(Available data)
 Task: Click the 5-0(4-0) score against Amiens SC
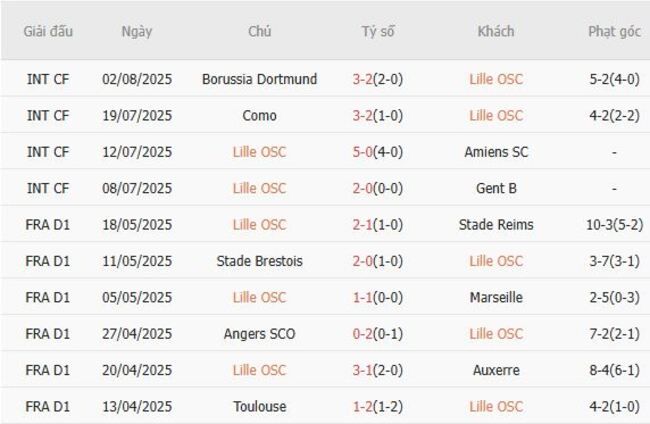pos(378,152)
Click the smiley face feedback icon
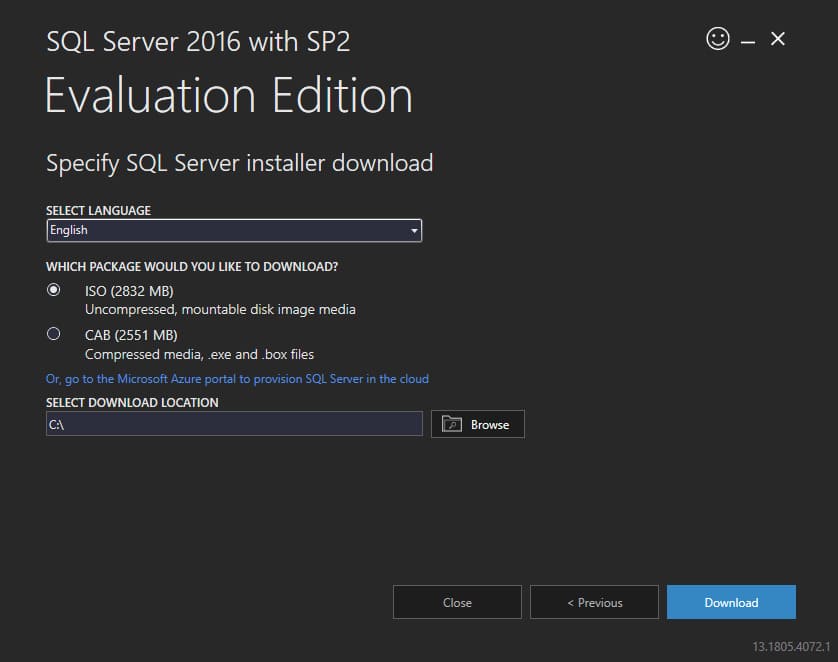Viewport: 838px width, 662px height. pyautogui.click(x=717, y=39)
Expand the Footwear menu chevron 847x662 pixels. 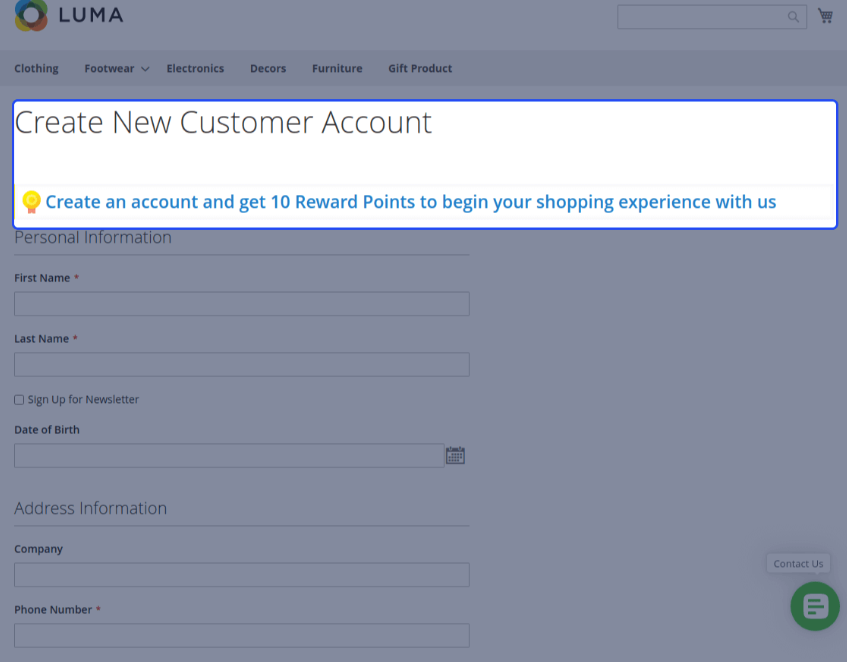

(Your instructions) Verbatim, write out the line containing "Click the smiley face feedback icon" and all later lines through the end of the records, leaving every picture out.

(Output of the task)
Click the smiley face feedback icon
Viewport: 838px width, 662px height. pyautogui.click(x=717, y=39)
Expand the Footwear menu chevron 847x662 pixels. 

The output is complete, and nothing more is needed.